Dataproc components

When you create a cluster, standard Apache Hadoop ecosystem components are automatically installed on the cluster (see Dataproc Version List). You can install additional components, called "optional components", on the cluster when you create the cluster. Adding optional components to a cluster is similar to adding components through the use of initialization actions, but has the following advantages:

  • Faster cluster startup times
  • Tested compatibility with specific Dataproc versions
  • Use of a cluster parameter instead of an initialization action script

Available optional components

Optional component COMPONENT_NAME
in gcloud commands and API requests
Image Version Release Stage
Docker DOCKER 1.5 and later GA
Flink FLINK 1.5 and later GA
HBase HBASE 1.5 and later
(not available in 2.1 and later)
Beta
Hive WebHCat HIVE_WEBHCAT 1.3 and later GA
Hudi Hudi 1.5 and later GA
Jupyter Notebook JUPYTER 1.3 and later GA
Presto PRESTO 1.3 and later
(not available in 2.1 and later)
GA
Ranger RANGER 1.3 and later GA
Solr SOLR 1.3 and later GA
Trino TRINO 2.1 and later GA
Zeppelin Notebook ZEPPELIN 1.3 and later GA
Zookeeper ZOOKEEPER 1.0 and later GA

Adding optional components

gcloud command

To create a Dataproc cluster and install one or more optional components on the cluster, use the gcloud beta dataproc clusters create cluster-name command with the --optional-components flag.

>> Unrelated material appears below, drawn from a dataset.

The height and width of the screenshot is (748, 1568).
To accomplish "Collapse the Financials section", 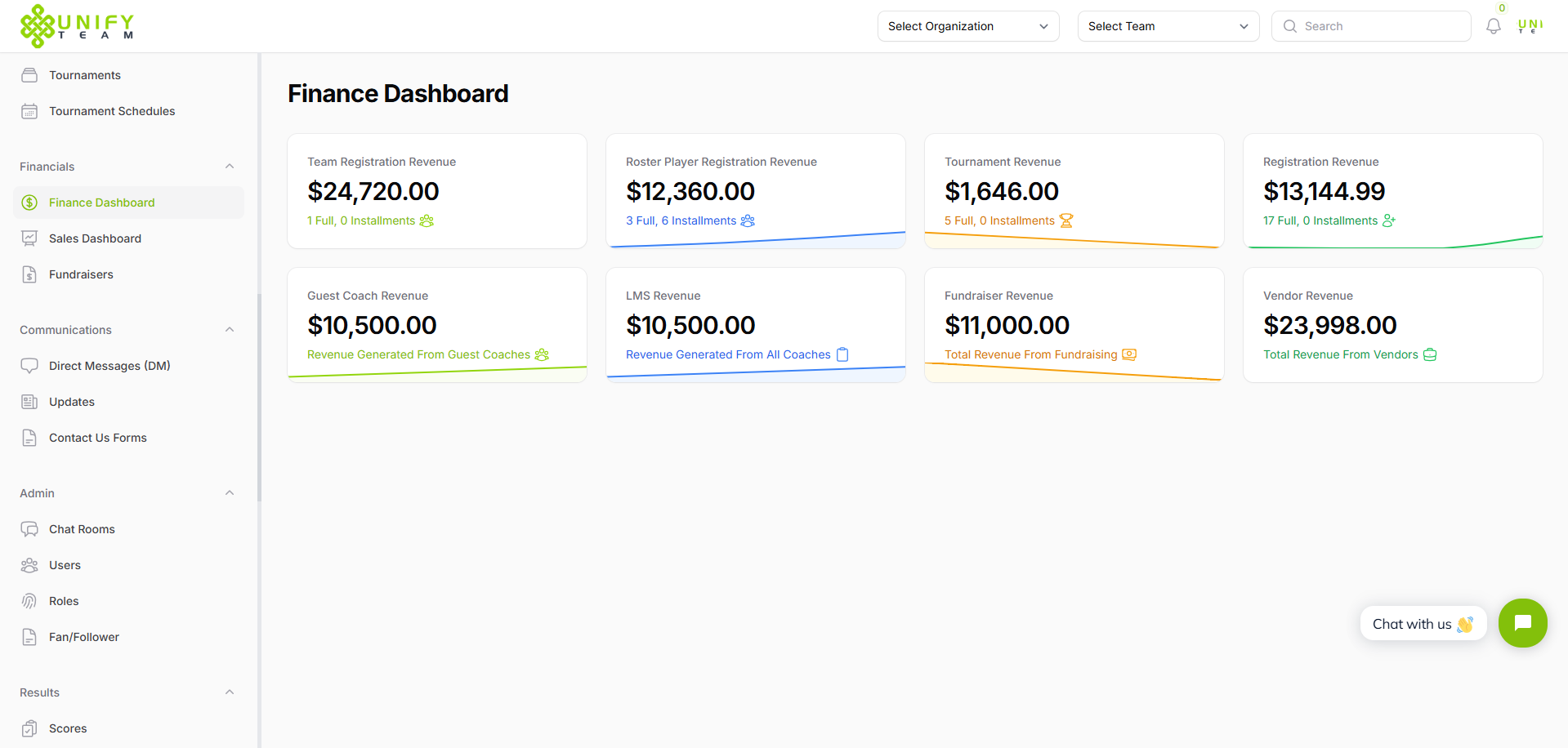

gcloud dataproc clusters create cluster-name \
  --optional-components=COMPONENT-NAME(s) \
  ... other flags

REST API

Optional components can be specified through the Dataproc API using SoftwareConfig.Component as part of a clusters.create request.

Console

In the Google Cloud console, open the Dataproc Create a cluster page. The Set up cluster panel is selected. Under Optional components in the Components section, select one or more components to install on your cluster.